● **Task description**:
Report each line of the items below that contains the word "green", copying the line in full. Case counts, so match only that exact capitalization.

● **Information shown**:
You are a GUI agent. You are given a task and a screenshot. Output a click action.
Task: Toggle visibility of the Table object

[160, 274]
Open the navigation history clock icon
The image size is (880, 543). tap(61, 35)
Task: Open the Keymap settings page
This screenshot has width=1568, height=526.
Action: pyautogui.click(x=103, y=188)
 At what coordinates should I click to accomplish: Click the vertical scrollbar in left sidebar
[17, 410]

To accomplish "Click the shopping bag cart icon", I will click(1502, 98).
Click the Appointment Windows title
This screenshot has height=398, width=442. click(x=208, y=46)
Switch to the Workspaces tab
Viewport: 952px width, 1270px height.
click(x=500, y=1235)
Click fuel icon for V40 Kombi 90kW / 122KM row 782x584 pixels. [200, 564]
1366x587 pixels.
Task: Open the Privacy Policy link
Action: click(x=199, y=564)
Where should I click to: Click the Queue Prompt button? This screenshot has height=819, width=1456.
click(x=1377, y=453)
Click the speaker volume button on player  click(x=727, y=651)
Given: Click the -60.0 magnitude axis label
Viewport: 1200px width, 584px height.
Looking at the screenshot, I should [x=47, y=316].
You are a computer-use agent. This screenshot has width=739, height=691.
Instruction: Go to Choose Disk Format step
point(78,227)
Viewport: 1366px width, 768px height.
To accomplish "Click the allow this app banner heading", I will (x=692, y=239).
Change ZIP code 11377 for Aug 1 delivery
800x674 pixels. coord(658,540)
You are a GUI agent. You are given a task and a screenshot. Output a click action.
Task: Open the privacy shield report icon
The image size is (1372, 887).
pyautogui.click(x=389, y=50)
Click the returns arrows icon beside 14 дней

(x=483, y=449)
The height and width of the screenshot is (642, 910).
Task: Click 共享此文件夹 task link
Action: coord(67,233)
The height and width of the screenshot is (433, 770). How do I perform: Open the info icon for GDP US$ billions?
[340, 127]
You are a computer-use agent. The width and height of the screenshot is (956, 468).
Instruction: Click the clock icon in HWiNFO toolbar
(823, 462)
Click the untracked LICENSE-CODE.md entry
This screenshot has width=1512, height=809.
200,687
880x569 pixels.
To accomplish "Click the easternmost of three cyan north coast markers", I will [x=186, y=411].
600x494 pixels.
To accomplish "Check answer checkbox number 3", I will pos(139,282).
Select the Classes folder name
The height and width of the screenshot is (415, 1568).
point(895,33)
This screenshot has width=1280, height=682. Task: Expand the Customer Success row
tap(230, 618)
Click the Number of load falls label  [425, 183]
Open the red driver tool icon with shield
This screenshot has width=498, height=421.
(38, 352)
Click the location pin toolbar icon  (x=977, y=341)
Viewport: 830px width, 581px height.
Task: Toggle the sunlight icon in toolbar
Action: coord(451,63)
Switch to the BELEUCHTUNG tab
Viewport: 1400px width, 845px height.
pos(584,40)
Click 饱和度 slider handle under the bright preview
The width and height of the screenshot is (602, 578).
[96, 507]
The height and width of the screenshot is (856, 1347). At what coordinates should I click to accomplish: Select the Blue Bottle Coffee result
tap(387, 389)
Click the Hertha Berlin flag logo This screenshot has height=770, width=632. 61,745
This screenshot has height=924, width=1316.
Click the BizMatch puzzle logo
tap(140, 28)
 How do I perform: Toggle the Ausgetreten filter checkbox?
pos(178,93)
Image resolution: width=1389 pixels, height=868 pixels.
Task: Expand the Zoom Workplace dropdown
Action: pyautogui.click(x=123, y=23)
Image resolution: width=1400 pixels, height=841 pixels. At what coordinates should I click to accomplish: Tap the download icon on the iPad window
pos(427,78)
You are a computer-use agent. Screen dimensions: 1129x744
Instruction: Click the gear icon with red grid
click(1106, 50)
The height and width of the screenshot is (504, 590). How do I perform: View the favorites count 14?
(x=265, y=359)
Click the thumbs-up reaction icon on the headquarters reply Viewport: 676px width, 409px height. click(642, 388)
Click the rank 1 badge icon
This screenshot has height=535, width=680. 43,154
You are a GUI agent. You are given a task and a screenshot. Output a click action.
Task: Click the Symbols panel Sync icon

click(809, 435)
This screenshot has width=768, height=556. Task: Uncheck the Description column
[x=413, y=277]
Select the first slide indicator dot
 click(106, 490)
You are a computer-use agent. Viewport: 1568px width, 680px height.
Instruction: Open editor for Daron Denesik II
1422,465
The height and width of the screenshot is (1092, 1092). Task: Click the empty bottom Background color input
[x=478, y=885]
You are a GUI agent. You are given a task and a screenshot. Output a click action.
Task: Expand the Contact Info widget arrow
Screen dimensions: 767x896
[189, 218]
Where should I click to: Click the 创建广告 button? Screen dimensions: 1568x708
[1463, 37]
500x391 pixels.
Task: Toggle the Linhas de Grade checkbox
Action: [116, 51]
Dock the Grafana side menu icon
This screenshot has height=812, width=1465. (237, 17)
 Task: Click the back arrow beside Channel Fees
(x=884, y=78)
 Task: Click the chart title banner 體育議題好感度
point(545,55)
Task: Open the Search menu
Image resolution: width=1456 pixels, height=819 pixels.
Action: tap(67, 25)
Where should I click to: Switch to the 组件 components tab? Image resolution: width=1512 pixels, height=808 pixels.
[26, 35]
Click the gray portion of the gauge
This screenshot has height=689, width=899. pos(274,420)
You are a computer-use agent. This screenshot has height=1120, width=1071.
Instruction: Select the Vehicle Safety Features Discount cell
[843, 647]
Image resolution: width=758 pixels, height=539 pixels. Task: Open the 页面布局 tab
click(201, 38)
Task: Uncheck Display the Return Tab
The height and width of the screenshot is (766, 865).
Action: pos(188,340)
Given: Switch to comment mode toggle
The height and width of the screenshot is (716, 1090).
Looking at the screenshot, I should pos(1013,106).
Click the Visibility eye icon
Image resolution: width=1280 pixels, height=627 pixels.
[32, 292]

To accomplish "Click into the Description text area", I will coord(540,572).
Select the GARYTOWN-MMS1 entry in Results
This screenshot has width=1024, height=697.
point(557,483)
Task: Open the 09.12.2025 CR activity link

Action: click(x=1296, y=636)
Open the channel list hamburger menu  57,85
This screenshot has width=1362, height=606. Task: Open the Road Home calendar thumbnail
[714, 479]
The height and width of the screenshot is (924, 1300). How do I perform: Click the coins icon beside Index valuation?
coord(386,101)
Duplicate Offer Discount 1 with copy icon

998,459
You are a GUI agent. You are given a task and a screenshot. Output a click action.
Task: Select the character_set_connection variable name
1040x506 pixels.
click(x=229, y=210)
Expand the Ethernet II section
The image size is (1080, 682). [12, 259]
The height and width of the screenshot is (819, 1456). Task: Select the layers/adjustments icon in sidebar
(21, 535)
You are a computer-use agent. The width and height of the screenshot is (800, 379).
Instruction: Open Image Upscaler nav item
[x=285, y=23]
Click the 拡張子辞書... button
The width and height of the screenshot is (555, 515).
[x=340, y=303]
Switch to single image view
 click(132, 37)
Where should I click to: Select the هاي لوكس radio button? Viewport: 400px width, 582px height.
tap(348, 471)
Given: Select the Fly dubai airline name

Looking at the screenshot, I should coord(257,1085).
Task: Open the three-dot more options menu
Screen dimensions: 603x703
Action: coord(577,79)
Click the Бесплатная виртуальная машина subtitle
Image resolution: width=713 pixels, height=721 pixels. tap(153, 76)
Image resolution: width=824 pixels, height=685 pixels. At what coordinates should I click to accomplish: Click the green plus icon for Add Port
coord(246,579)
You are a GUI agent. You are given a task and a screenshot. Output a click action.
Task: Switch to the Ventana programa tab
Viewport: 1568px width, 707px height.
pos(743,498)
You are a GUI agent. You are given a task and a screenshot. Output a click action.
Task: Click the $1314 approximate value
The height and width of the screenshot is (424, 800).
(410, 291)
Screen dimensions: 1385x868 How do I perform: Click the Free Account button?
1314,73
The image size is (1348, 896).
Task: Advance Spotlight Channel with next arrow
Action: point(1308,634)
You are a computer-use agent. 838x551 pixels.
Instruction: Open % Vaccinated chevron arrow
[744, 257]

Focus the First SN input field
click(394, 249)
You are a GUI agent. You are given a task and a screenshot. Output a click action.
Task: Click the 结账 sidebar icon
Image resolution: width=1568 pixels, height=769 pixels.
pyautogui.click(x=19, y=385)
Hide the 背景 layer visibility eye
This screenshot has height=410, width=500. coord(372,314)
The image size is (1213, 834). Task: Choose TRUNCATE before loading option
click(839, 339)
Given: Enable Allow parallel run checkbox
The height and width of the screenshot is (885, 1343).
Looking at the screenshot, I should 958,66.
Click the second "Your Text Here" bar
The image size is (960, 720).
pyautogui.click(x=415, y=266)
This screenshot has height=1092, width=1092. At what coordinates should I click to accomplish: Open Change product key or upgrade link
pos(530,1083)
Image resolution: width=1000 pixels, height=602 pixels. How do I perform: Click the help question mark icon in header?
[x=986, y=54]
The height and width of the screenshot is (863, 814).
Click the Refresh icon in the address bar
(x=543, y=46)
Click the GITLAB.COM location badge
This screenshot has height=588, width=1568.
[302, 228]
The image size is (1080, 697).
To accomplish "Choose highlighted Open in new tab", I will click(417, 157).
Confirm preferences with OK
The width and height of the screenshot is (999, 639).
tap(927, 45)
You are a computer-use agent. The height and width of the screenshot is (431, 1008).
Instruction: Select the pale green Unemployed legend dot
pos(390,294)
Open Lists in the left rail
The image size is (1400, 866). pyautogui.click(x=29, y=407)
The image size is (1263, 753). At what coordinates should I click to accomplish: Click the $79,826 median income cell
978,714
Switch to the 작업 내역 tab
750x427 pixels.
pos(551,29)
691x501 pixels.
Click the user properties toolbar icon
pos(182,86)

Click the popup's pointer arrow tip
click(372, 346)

● **Problem solution**:
Image resolution: width=824 pixels, height=685 pixels. At what coordinates should I click to accomplish: Click the green plus icon for Add Port
Instruction: Select the pale green Unemployed legend dot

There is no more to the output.